Merasa percaya diri karena berhasil melewati level-level jalan hancur sebelumnya, saya tetap menerobos masuk ke jalur pesakitan itu. Hasilnya, selama satu jam mobil berkubang dalam lumpur tebal. Roda mobil slip dan tidak bisa bergerak. Hanya dengan bantuan dorongan dari sesama pengendara mobil yang bernasib sama, mobil kami baru bisa kembali ke jalur, itu pun kami memutuskan untuk putar balik. Kampas kopling mobil kami habis dan bau karet kosong tercium selama tiga hari selanjutnya.
Saya dan keluarga pun memutuskan untuk melewati Pebihingan. Kala itu sekitar pukul dua siang dan rencana awal adalah sekitar tiga jam dari Payak 600 ke Ketapang. Rencana meleset, lamanya waktu amblas, lamanya waktu putar balik ke simpang Nanga Tayap, dan lamanya jalur Pebihingan membuat kami baru tiba di Kota Ketapang pukul satu dini hari. Mobil juga harus masuk reparasi.
Menanti keseriusan Pemprov Kalbar
Pak Sutarmidji selaku Gubernur Kalimantan Barat pada November 2022 lalu sempat menjanjikan anggaran pembangunan ruas jalan provinsi terbesar untuk Ketapang, sekitar Rp131 miliar untuk tahun 2023. Jalan Sungai Kelik beserta ruas Payak 600 digolongkan dalam jalan provinsi, sehingga sudah selayaknya masyarakat Ketapang berharap ada perbaikan ke depannya. Meskipun saat ini sudah empat bulan berlalu dan masih belum ada tanda-tanda Payak 600 dan sekitarnya akan mulus.
Memang sedang ada proyek perbaikan ruas Jalan Nasional Nanga Tayap-Kelik senilai Rp38,2 miliar yang digarap PT. Ariaputra Dwi Prima yang hingga April 2023 ini progresnya dikatakan sudah mencapai 86%. Akan tetapi, sepertinya area keramat bin amblas bernama Payak 600 justru belum disentuh karena kendala teknis dan beratnya medan.

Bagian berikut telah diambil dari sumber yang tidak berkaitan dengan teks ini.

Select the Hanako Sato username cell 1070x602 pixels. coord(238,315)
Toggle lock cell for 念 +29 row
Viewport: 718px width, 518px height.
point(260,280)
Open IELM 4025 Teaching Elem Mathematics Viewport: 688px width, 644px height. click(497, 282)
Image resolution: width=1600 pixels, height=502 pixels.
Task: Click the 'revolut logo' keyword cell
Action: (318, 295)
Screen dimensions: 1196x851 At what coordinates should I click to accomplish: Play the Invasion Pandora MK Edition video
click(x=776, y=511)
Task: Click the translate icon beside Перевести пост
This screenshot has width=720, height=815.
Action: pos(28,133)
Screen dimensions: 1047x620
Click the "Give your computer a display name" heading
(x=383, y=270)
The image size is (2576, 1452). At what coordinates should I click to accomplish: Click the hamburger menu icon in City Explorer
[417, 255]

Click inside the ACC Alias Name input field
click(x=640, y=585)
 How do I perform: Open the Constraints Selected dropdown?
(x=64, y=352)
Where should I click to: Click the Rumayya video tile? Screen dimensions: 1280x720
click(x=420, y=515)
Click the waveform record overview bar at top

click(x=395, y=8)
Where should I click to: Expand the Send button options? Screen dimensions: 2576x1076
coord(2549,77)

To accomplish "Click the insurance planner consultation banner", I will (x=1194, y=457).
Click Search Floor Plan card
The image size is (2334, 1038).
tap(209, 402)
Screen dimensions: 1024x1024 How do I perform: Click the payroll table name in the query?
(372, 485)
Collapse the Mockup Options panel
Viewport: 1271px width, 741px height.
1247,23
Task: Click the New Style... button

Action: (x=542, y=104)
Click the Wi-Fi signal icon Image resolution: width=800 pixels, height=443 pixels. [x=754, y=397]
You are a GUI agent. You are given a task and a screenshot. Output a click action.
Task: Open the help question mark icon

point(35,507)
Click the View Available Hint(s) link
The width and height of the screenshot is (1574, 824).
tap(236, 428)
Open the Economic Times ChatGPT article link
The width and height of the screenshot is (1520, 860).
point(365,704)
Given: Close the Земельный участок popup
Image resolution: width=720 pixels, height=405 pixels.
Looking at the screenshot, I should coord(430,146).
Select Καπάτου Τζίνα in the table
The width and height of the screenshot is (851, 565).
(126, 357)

Pak Sutarmidji sendiri mengakui keterbatasan dana provinsi, karena untuk perbaikan dan pembangunan jalan provinsi sepanjang satu kilometer saja membutuhkan sekitar Rp7 miliar. Dan Payak 600 sendiri sudah puluhan tahun menjadi saksi bisu yang cacat dan abadi untuk disumpahi warga yang melintas.
Saya berusaha untuk tetap positive thinking dan husnuzan kepada Pemprov Kalimantan Barat serta jajaran Dinas Pekerjaan Umum. Mungkin saja anggarannya memang kurang, mungkin saja memang sedang dalam proses untuk pencairan, dan mungkin saja memang sudah direncanakan untuk perbaikan. Akan tetapi, jika kata “mungkin” itu berlaku untuk hal baik, kata tersebut juga bisa berlaku untuk hal buruk, dong.